TV Wattenscheid 01 Leichtathletik is a German sports club focused on athletics. Founded in 1971 in Wattenscheid, Bochum in the Western part of Germany, the club's history is linked to that of an older club, Turnverein Wattenscheid 01, a gymnastics club in the city which was formed in 1901. The club's main stadium for events and training is Lohrheidestadion.

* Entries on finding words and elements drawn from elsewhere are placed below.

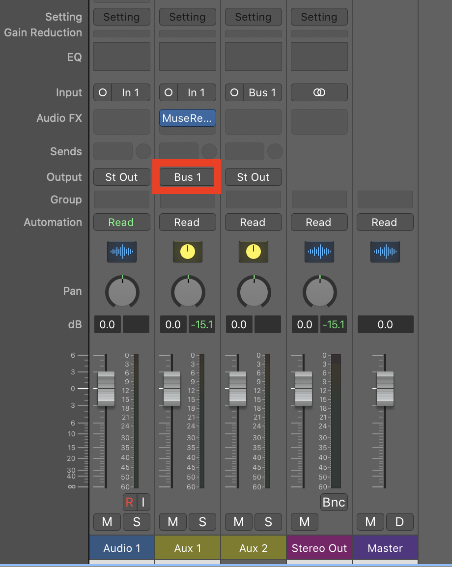Click the Master channel volume fader
The height and width of the screenshot is (567, 452).
pyautogui.click(x=385, y=389)
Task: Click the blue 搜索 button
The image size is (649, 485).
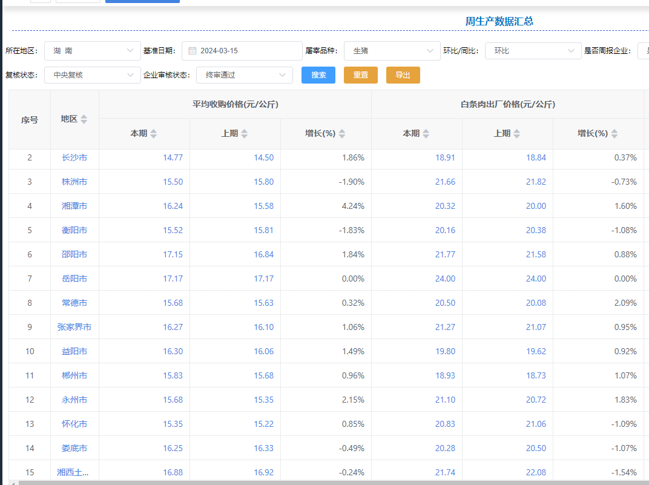Action: (318, 75)
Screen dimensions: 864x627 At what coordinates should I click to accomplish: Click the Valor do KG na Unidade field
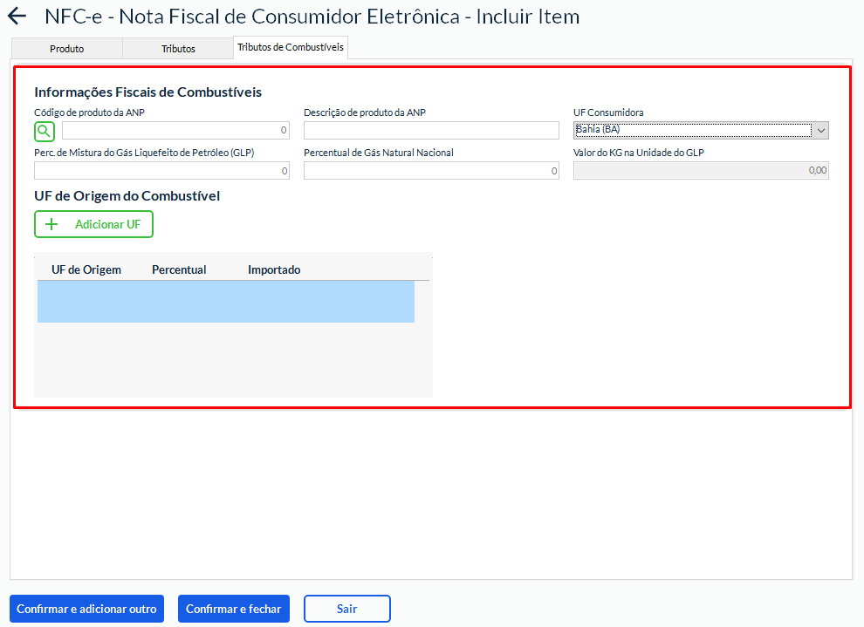(700, 171)
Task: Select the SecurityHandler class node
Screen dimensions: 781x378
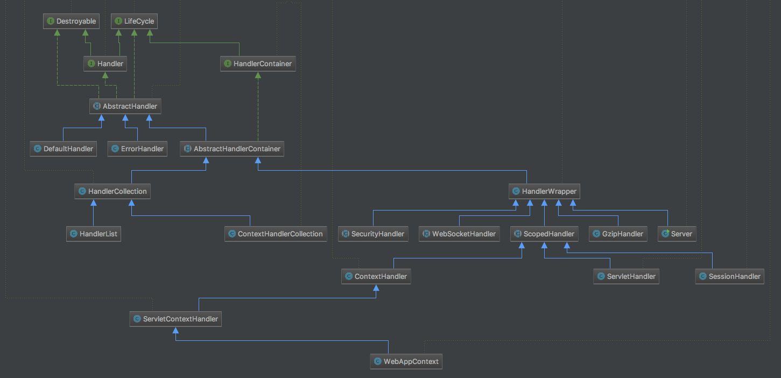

The athletics section of the club grew in the mid-1960s and received sponsorship from Klaus Steilmann, a local businessman who was involved with textile manufacturing. Shortly after, the team split away from the main club to form a distinct, athletics-specific club. Among the club's first internationally successful athletes was Sabine Braun, who was twice heptathlon world champion. The current chairman of the club is former sprint athlete Jörg Klocke.

Athletes
The club is among the most successful in Germany and has had many international athletes as members.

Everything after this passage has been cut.